What to do :: Return the lines running from the line with "You are a GUI" through the end of the records, both ends included, copying them without changes. Leave the pictures out of your answer.

================

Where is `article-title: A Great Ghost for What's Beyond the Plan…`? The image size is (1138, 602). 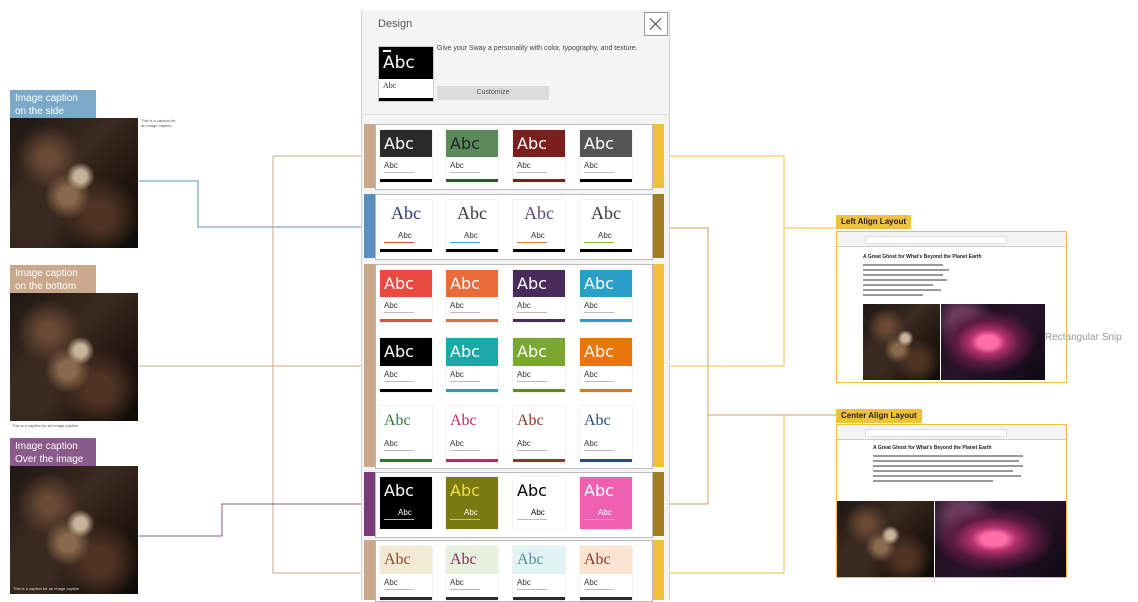 article-title: A Great Ghost for What's Beyond the Plan… is located at coordinates (932, 448).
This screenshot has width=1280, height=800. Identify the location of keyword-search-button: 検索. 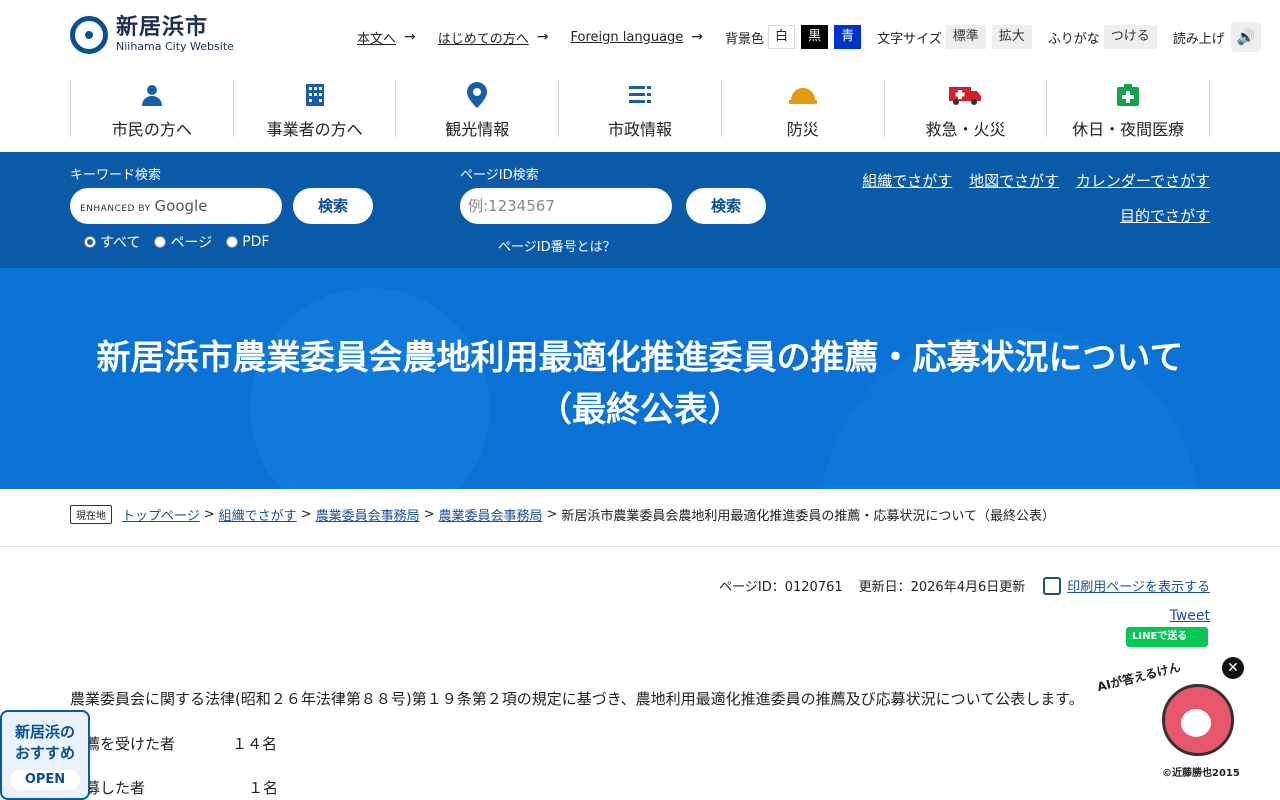
(333, 206).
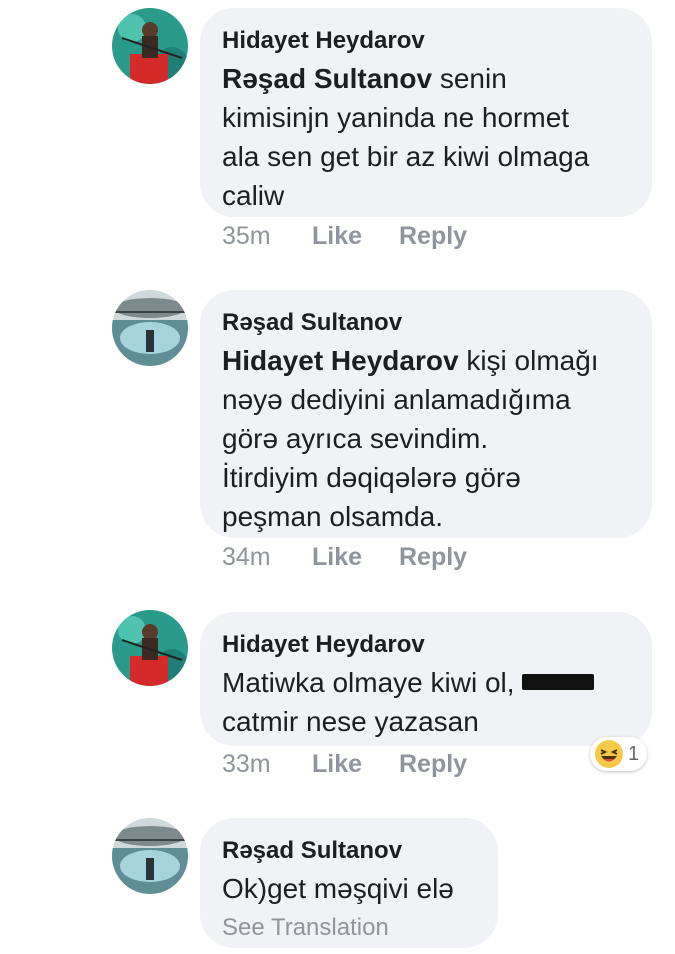  I want to click on reaction-badge: 1, so click(619, 754).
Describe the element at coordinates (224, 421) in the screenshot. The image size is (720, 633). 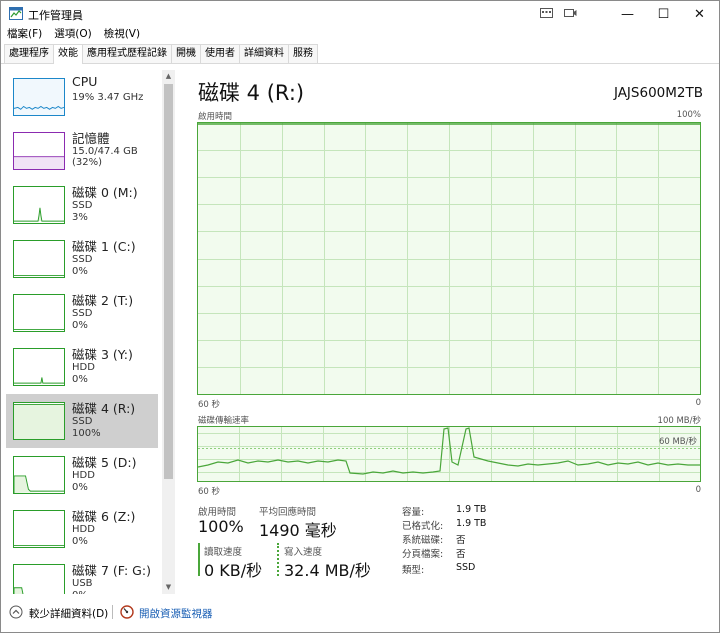
I see `transfer-rate-graph-label: 磁碟傳輸速率` at that location.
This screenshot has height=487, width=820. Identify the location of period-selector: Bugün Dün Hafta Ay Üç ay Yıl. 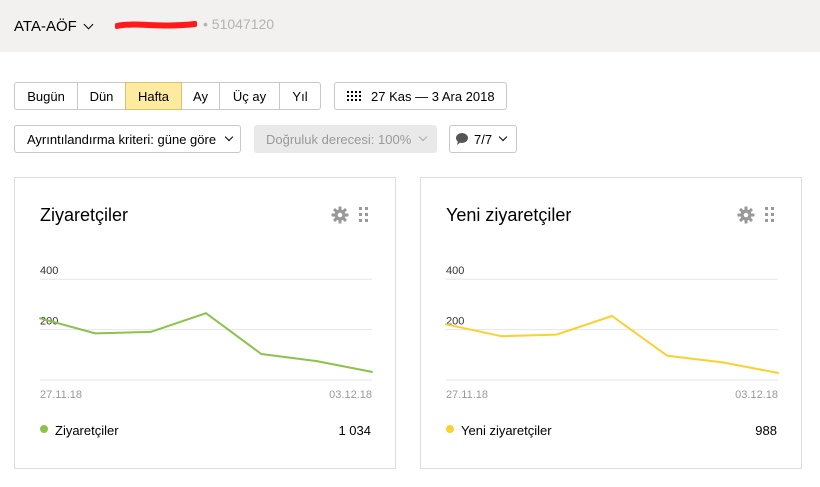
(168, 96).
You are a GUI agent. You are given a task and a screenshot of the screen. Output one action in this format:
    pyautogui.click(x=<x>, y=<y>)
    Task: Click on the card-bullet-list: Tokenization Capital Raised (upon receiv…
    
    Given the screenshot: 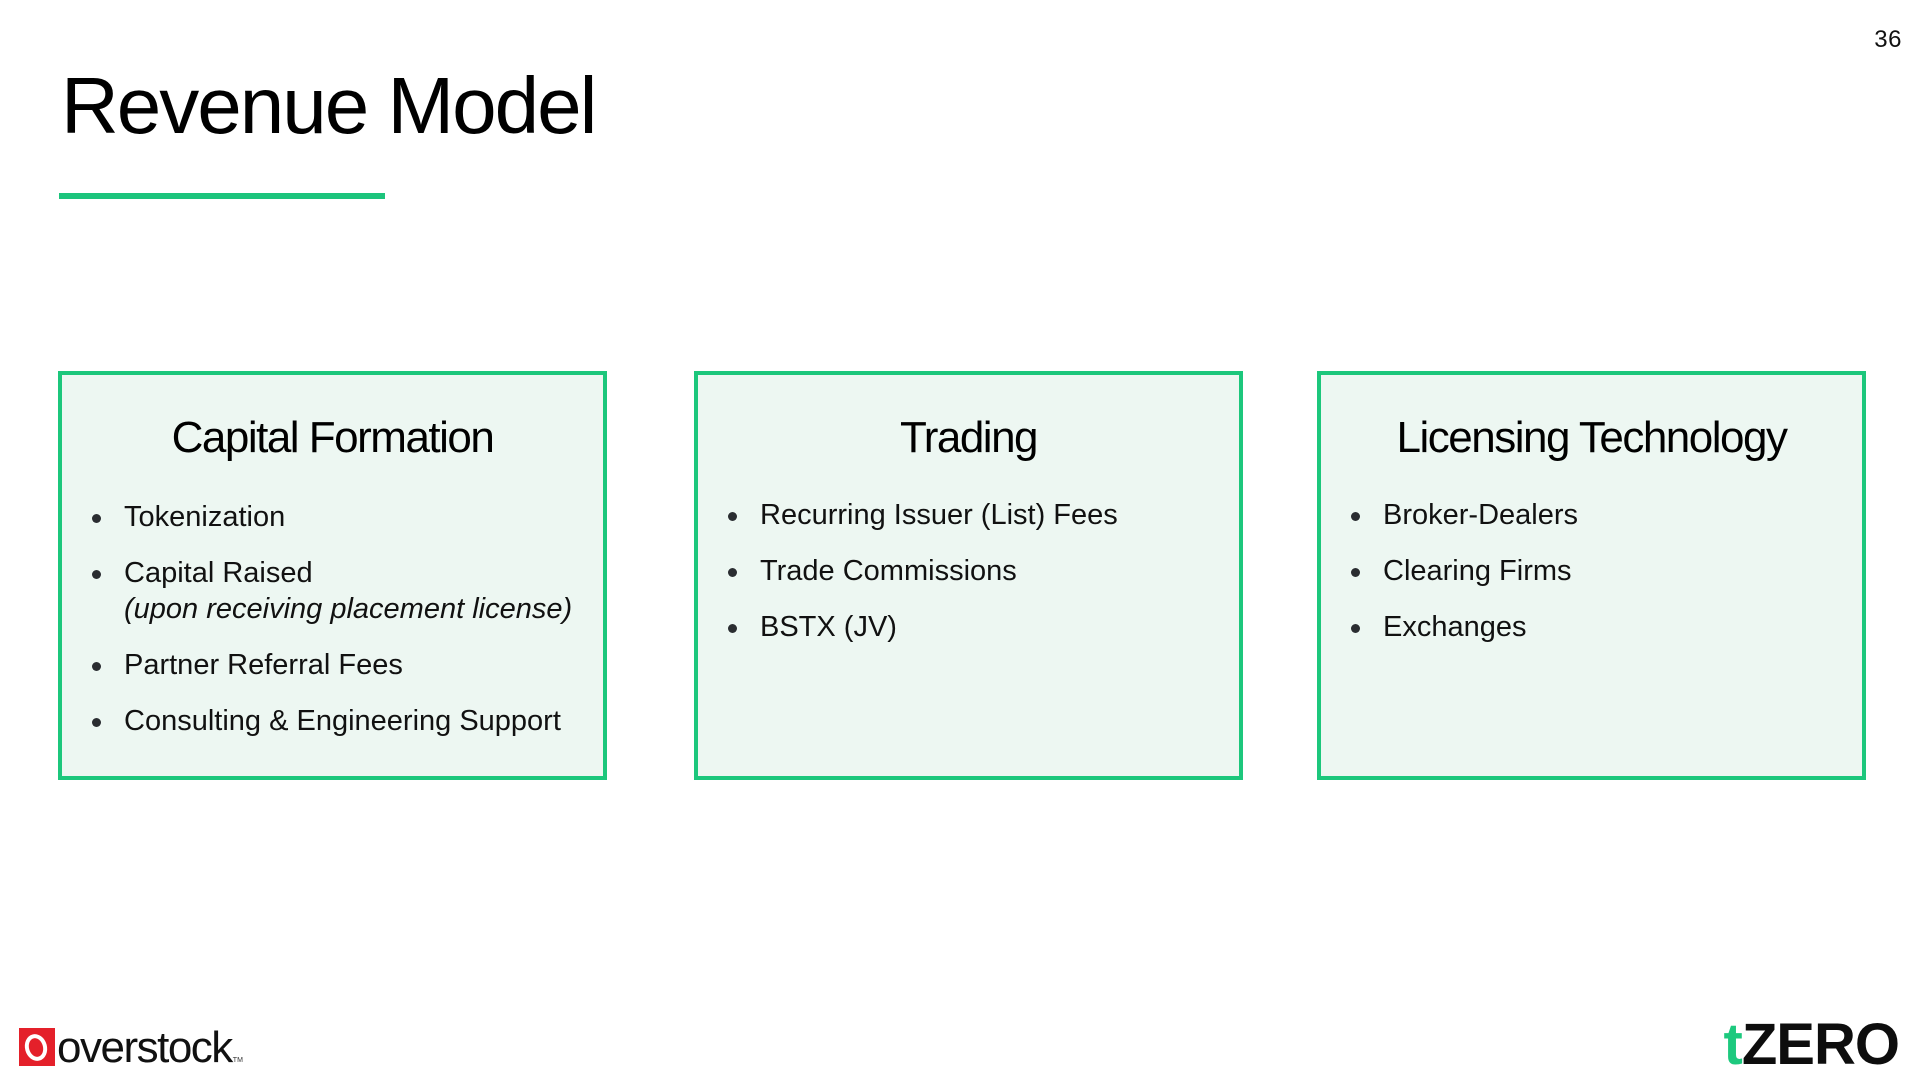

================

Task solution ::
You are a GUI agent. You are given a task and a screenshot of the screen. Output one action in this format:
    pyautogui.click(x=<x>, y=<y>)
    Task: Click on the card-bullet-list: Tokenization Capital Raised (upon receiv…
    
    Given the screenshot: 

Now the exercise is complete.